Thursday, February 19, 2015

What we're reading: Speculative Fiction

In Station Eleven, Canadian author Emily St. John Mandel chronicles the lives of a group of characters at the end of civilization.

At the beginning of the story, famous actor Arthur Leander suffers a heart attack on stage during his performance of King Lear. A man in the audience, Jeevan Chaudhury, rushes to help him, but it is too late. Later that evening, Jeevan receives a frantic phone call from a doctor friend that an unusually large number of flu patients were admitted to the hospital, most of them dying within several hours, and urges him to get out of the city as soon as possible. Jeevan takes the warning seriously, in contrast to most of the population, who view the new strand of Georgian flu as a distant threat.

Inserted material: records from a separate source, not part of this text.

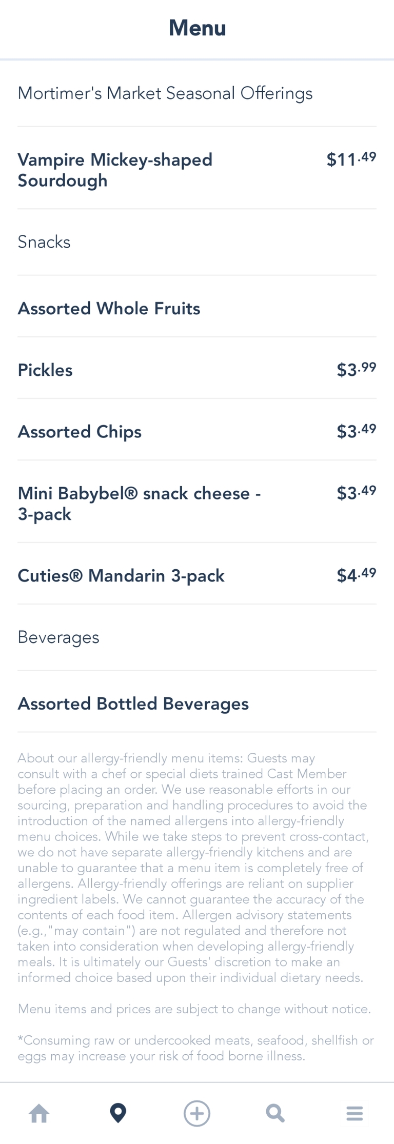394x1144 pixels.
Task: Tap the Assorted Whole Fruits item
Action: pos(109,309)
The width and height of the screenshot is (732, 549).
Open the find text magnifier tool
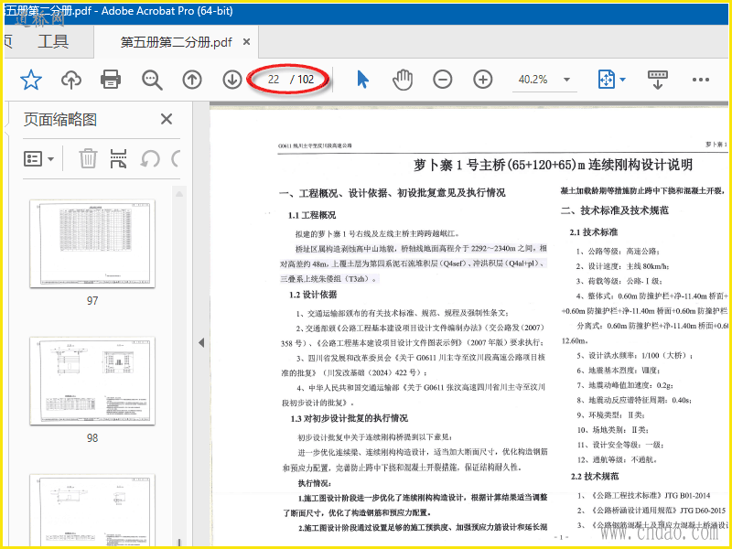152,80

Twenty years later, a small group of musicians and actors roam the desolate landscape manned by the few survivors of the epidemic. In this new world with no electricity, medicine, or transportation, everyone’s life is in constant danger. It is especially difficult for those who were old enough to remember civilization as it was, like Kirsten, who was a child actor present on the stage where Arthur Leander died. Now performing Shakespeare herself with the Traveling Symphony, Kirsten searches for meaning in her  new life as she desperately grasps for any memory before the collapse, and the one thing that fascinates her most of all – electricity.

Station Eleven is a post-apocalyptic novel of remarkable emotional complexity. Although its premise does not deviate greatly from other novels of that genre, its deeply heartfelt treatment of the psychology of its characters makes the book well worth reading. Station Eleven is different from many other similar novels in that it is somewhat a cross between speculative and literary fiction, and it explores themes like the meaning of civilization as well as marriage, youth, fame, and family as it moves effortlessly back and forth through time, exploring the pre- and post-apocalypse lives of its characters.

Station Eleven is a 2014 National Book Award finalist. Burbank Public Library also owns it as an e-audio book.